PROBLEM TO WORK ON | Transcribe only the part of the material below that begins at the line containing "Select 必填 radio for 留言框" and ends at the line containing "This screenshot has width=606, height=441.", with both kept and images left out.

INFORMATION GIVEN |
○ ○ ○ ○
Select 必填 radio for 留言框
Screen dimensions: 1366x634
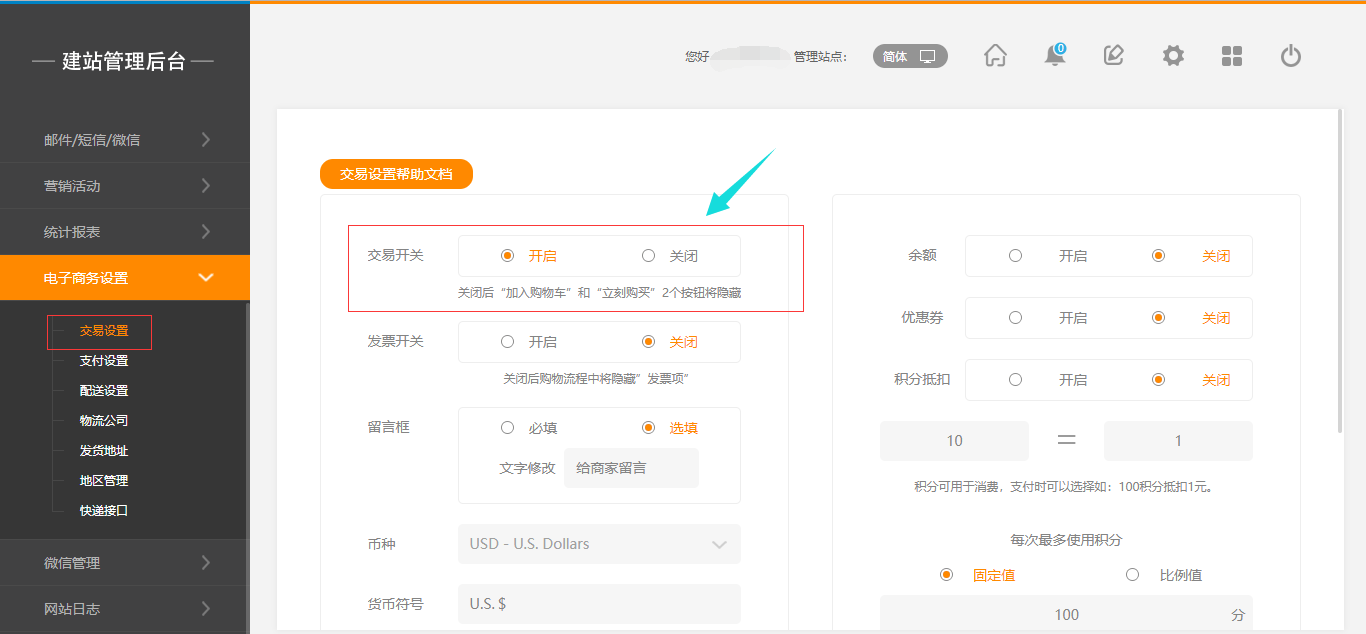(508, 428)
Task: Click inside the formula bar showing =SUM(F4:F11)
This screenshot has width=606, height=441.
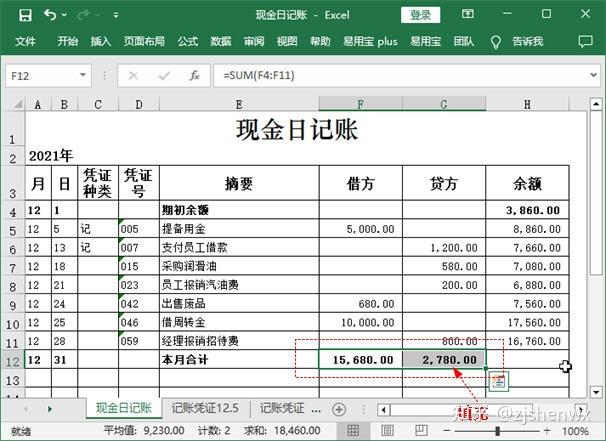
○ ○ ○ ○
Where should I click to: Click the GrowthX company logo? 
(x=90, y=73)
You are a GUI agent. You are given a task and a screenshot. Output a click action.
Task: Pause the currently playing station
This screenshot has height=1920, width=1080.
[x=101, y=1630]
○ ○ ○ ○
WRITTEN RESPONSE |
Select 必填 radio for 留言框
Screen dimensions: 1366x634
(508, 428)
Task: Click inside the formula bar showing =SUM(F4:F11)
This screenshot has width=606, height=441.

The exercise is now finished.